Records from a data collection:

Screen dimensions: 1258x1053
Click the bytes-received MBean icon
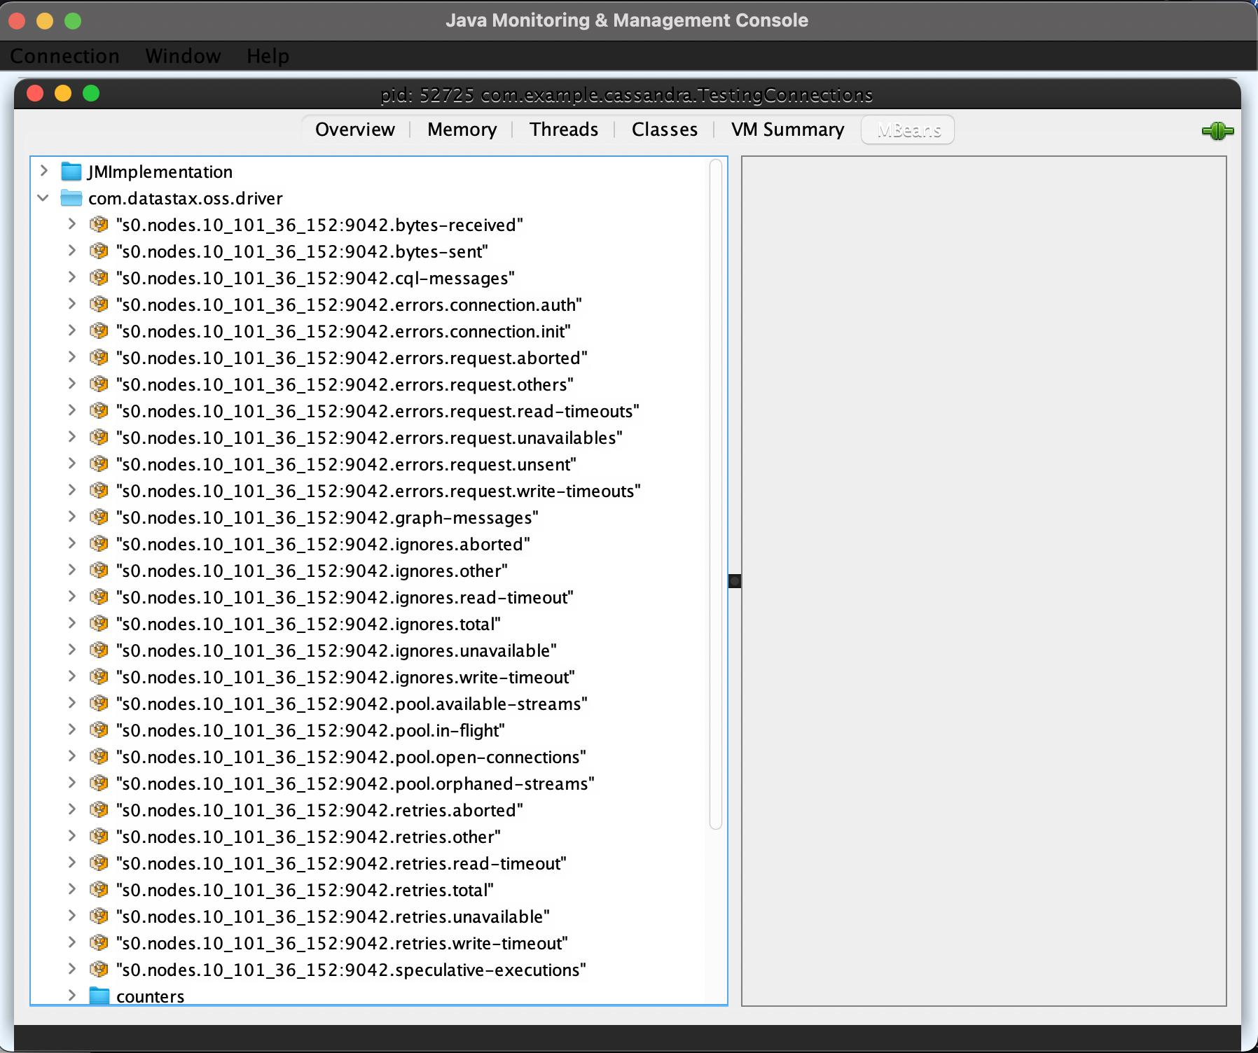click(x=99, y=225)
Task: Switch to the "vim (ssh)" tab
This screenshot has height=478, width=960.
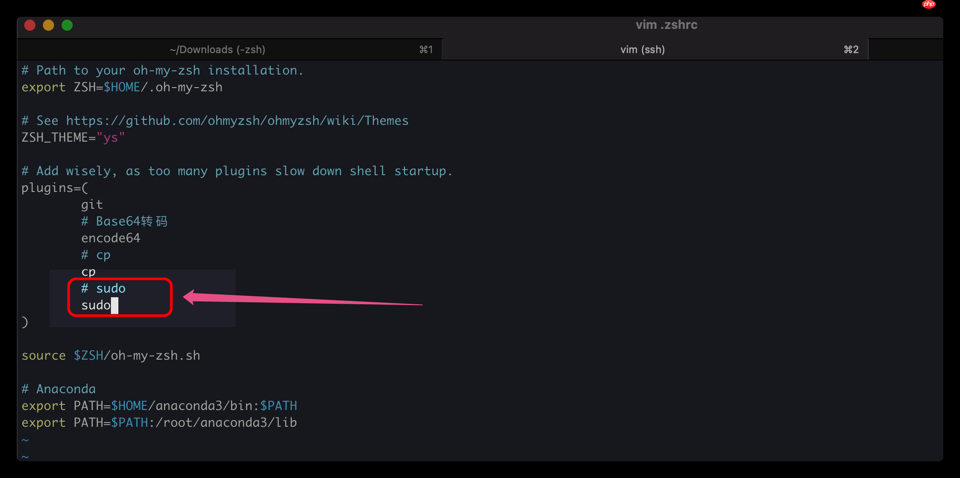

> [WHAT THIS TASK INVOLVES]: Return verbatim every line from the line containing "Click the bytes-received MBean icon" to the last line of the entries above, inclusive, and leave out the pictures.

> [SOLUTION FOR THIS PROBLEM]:
Click the bytes-received MBean icon
click(x=99, y=225)
Task: Switch to the "vim (ssh)" tab
This screenshot has height=478, width=960.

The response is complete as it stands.